Open skiedude opened 1 week ago
Hi @skiedude, please could you which version of DAG Factory you're using?
We had the hope that 0.2.0 would solve this problem: https://github.com/astronomer/dag-factory/releases/tag/v0.20.0
In particular, this change: https://github.com/astronomer/dag-factory/pull/184
Hi @skiedude, please could you which version of DAG Factory you're using?
We had the hope that 0.2.0 would solve this problem: https://github.com/astronomer/dag-factory/releases/tag/v0.20.0
In particular, this change: #184
Hey @tatiana we are using
astro@airflow-worker-7c6b6f4489-4j6xn:/usr/local/airflow$ pip freeze | grep -i factory
dag-factory==0.20.0
Which appears to be your released version with the fix. Could it be that I'm not using your method load_yaml_dags
?
Ok tried out the following code
from airflow import DAG
from dagfactory import load_yaml_dags
load_yaml_dags(globals_dict=globals())
That does work, and the bad dags disappear from the UI, however I don't see any errors at the top showing that dags failed to import and when I check
http://localhost:8080/api/v1/importErrors
{
"import_errors": [],
"total_entries": 0
}
Is there anyway to know that Dags are failing to import?
I see your point, @skiedude. The experience would be much better if we displayed those invalid YMLs as DAG import messages in Airflow.
You should be able to identify invalid YAML files by checking the scheduler log messages. They will be similar to:
Failed to load dag from tests/fixtures/invalid_yaml.yml'
I suggest we add two follow-up tickets out of this one:
load_yaml_dags
to dag_factory.generate_dags
, so it also handles gracefully invalid YML filesThanks for the followup @tatiana . My overall understanding of all the underlying architecture is rudimentary. But in my personal testing I copied the load_yaml_dags
function to my import file and did the following
for config_file_path in candidate_dag_files:
config_file_abs_path = str(config_file_path.absolute())
logging.info("Loading %s", config_file_abs_path)
try:
factory = DagFactory(config_file_abs_path)
factory.generate_dags(globals_dict)
except Exception: # pylint: disable=broad-except
logging.exception("Failed to load dag from %s", config_file_path)
failed_imports.append(config_file_path)
else:
factory.emit_telemetry("load_yaml_dags")
logging.info("DAG loaded: %s", config_file_path)
if failed_imports:
raise ImportError("Failed importing some dags")
From what I've observed, even if the raise
is after the successful imports are done, it removes all dags because this file which is seen as the entry point for all dags threw an error.

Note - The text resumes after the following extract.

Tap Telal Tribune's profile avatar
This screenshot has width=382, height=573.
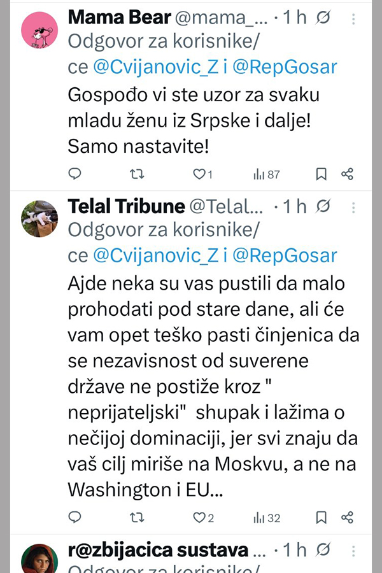pyautogui.click(x=39, y=218)
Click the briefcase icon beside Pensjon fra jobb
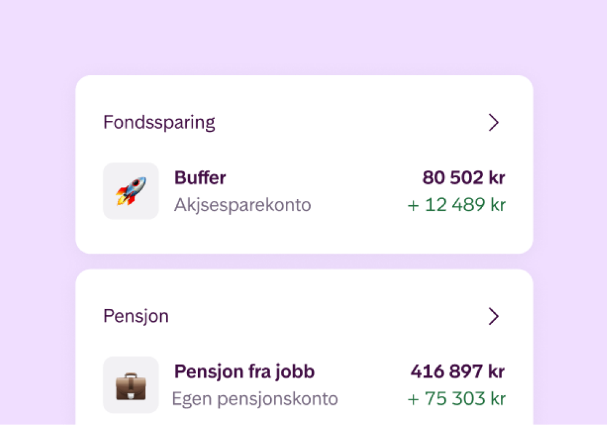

So it seems to reason it would need to insert an import error in the database in a different way? that didn't raise an exception. I've poked around the airflow codebase a bit, but haven't found a method of inserting an importerror without just raising one.
Hi @skiedude, that's a great point. I'm going to check with the Airflow team and get their thoughts on how we can log this so that the error shows up in the UI, without raising an exception and stopping the process. Stay tuned :)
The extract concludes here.